Le coste della Sardegna sono solitamente poco frastagliate e basse e perciò povere di porti naturali. Esse formano alcuni grandi golfi, tra cui il golfo di Cagliari, dove si trova il principale porto dell' isola. Intorno alla Sardegna sono presenti diverse isole minori, tra cui l'Asinara a nord-ovest, S.Antioco e S.Pietro a sud-ovest. Essendo queste isole alquanto vicine alla costa sarda, i collegamenti sono regolari, a differenza di quanto avviene per molte isole siciliane: S.Antioco è addirittura collegata alla Sardegna da un istmo costruito nell'Età Antica.
La sardegna è una regione prevalentemente collinosa, in cui non mancano alcuni rilievi: si tratta perlopiù di massicci e catene di ridotta estensione, che raggiungono l'altezza massima di 1835 metri nel massiccio del Gennargentu. Per quanto poco elevate, montagne e colline hanno sempre ostacolato i collegamenti interni, a causa della loro disposizione irregolare. Poco estese le pianure: la più ampia è la Piana del Campidano, nella parte sud-ovest dell'isola, estesa dal golfo di Cagliari a quello di oristano.

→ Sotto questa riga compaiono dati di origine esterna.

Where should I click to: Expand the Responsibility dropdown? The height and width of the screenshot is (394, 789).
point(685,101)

In Sardegna scorrono numerosi fiumi, tra cui il Tirso, il Coghinas ed il Flumendosa.

Clima ed Ambienti
Essendo completamente circondata dal mare, la Sardegna presenta un clima di tipo mediterraneo, ad eccezione delle zone montuose dell'interno. Le precipitazioni non sono mai abbondanti e sono concentrate esclusivamente nei mesi invernali, in cui il suole non è in grado di assorbire tutta l'acqua piovana: in estate vi è invece sempre siccità.
In queste condizioni climatiche l'ambiente originario era la foresta mediterranea, che all'interno, nelle aree montuose, lasciava il posto alle foreste di latifoglie. La foresta mediterranea è stata degradata dall'intervento dell'uomo, in particolare dal pascolo eccessivo e dalla pratica di incendiare il bosco pre favorire la formazione dei nuovi pascoli. La foresta mediterranea si è perciò trasformata in macchia, spesso in gariga ed anche in steppa.

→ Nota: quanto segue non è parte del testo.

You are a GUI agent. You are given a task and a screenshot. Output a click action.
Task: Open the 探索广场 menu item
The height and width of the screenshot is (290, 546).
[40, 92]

A causa della lontananza della Sardegna dalla penisola Italiana, sono presenti in questa regione alcuni endemismi: specie viventi che non si trovano in Italia: è il caso della Pernice Sara, del muflone, del daino sardo, scomparso dall'isola nel 1968 a causa della caccia. Mancano invece animanli comuni in tutta Italia, come la Vipera e la talpa.

Storia
La Sardegna fu abitata fin da tempi molto antichi e vi si sviluppò, a partire dal 16esimo socolo a.C. una civiltà che viene chiamata nuragica: essa è infatti conosciuta per il gran numero di nuraghi costruiti in tutta l'Isola. La civiltà nuragica raggiunse il massimo sviluppo tra il 10imo e il 9ono secolo a.C. quando erano orami divenuti più intensi i contatti tra gli abitanti della Sardegna ed i popoli del mediterraneo, in particolare i Fenici, che fondarono alcune colonie lungo le coste: Cagliari,Porto Torres e altre.

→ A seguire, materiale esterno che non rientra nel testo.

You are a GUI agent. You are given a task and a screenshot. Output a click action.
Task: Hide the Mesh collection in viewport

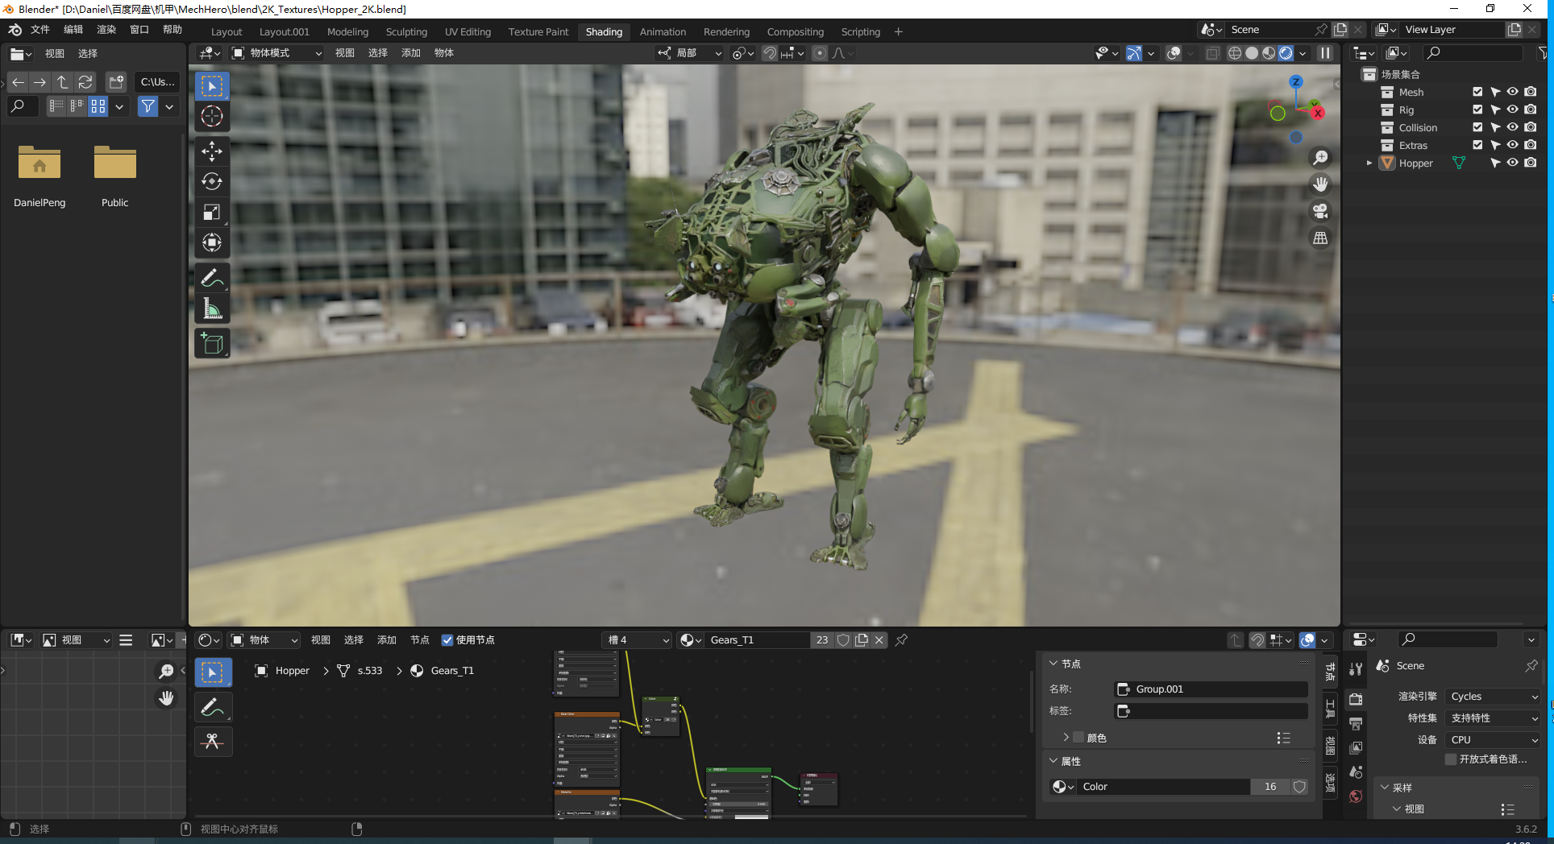click(x=1512, y=92)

Nel terzo secolo a.C. la regione passò poi sotto il dominio romano e vi rimase fino alle invasioni germaniche. Nel 6to secolo fu riconquistata dai Bizantini, che però controllarono realmente l'isola solo per un breve periodo. Anche Ostrogoti, Longobari, Saraceni cercarono di occuparla. Di fatto l'isolo rimase indipendente e divisa in quattro regioni, chiamate giudicati, governate da giudici. Fu un periodo di sviluppo economico, che continuò anche quando Pisa e Genova imposero il loro dominio su una parte della regione.
La Sardegna fu poi occupata dagli Aragonesi ed ebbe inizio un periodo di decadenza. La Sardegna venne infine assegnata ai duchi di Savoia, che ottennero cosi il titolo di re di Sardegna, ma si disinteressarono dell'isola: perciò, quando i Savoia unificarono l'Italia, la Sardegna si ritrovò ad essere una delle regioni più povere del nuovo regno.